Malaria is a disease of poverty, and contributes to national poverty through its impact on foreign direct investment, tourism, labour productivity and trade [26]. Household level impact includes income loss due to cost of treatment, absence from work by patient and caregiver, and funeral expenses due to malaria-related mortality, and greatly affects the productive age of the community exacerbating poverty [26]. The present study revealed that the productive group of the society (≥ 15 years of age) is most affected, compared to other age groups. This finding differs from the report of Golassa and White [27] where they concluded that 6–15 years of age were the most affected (49.5%) group, and pre-school children below 5 years of age were the most affected by P. vivax. However, their study was on a population level estimate of P. vivax blood stage while their study site was limited to Adama malaria diagnostic centre, which might have contributed to such differences.
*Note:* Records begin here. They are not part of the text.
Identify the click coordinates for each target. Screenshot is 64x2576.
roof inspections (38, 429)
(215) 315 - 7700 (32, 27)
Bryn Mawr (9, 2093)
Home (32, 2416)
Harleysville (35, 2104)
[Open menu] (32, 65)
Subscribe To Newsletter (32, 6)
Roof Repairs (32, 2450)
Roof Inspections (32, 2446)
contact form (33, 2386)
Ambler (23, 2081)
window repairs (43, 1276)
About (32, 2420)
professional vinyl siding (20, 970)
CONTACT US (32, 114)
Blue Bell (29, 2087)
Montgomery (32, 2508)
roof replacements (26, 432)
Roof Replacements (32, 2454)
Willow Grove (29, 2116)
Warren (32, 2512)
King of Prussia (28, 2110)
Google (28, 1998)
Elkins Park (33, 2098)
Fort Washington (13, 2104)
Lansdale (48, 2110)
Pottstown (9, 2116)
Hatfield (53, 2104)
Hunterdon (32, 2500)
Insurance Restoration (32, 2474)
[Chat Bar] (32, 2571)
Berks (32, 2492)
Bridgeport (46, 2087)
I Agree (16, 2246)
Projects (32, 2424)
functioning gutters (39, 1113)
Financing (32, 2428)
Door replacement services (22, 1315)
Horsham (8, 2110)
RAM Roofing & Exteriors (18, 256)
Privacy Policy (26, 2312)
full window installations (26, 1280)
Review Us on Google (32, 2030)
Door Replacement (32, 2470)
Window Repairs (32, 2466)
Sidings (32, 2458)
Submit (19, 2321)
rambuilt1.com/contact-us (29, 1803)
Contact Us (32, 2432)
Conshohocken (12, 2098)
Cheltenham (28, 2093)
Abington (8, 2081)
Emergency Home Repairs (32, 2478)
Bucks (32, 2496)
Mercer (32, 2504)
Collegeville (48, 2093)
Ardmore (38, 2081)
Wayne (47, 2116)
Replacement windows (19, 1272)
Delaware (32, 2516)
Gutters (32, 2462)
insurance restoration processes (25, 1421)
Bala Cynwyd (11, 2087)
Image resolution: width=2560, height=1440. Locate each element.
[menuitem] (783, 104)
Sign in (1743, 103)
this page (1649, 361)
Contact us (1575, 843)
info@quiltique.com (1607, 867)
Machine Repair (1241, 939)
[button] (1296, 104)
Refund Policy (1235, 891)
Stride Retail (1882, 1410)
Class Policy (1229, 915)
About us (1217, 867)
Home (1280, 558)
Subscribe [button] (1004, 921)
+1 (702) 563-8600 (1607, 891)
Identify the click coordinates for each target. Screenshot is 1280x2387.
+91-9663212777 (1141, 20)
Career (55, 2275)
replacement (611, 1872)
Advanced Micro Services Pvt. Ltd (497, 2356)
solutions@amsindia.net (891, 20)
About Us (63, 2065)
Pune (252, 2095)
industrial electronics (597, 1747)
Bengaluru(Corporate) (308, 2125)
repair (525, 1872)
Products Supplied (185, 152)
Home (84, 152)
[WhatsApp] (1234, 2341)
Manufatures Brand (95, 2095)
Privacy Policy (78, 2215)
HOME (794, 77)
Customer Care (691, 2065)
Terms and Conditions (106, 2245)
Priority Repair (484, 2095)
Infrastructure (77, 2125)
Understanding spatial and temporal variation in vector density and transmission intensity is useful in planning effective malaria control programmes and determining the optimum allocation of limited resources [8, 27]. It has been reported that the major malaria transmission season in Ethiopia is from September to December following the main rainy season from June to September. The shorter transmission season spans from April to May following the shorter rainy season in some part of the country [17]. This is near agreement with the present study where unstable temporal variation was observed with higher transmission from October to December, and minimum transmission between March and April.

Conclusion

Malaria is endemic to the city although there is a possibility of limited transmission rural to urban or vice versa causing a public health problem. The productive groups of the community, adolescents and adults above 15 years of age, are most affected by malaria. Malaria negatively affects productivity and exacerbates poverty due to treatment cost, income loss by patients and caregivers. More malaria cases were recorded between October and December and fewer cases were noted between March and April. Plasmodium vivax contributed to the highest malaria burden in the city, which might be due to the possibility of relapse and emerging trends of P. vivax in Duffy-negative individuals. Since the data for this study are mainly by microscopic method, molecular evidence is highly recommended for accurate species identification and parasite genotyping, which can provide useful data in complementing traditional epidemiological surveys to design effective malaria control strategy at local and national level.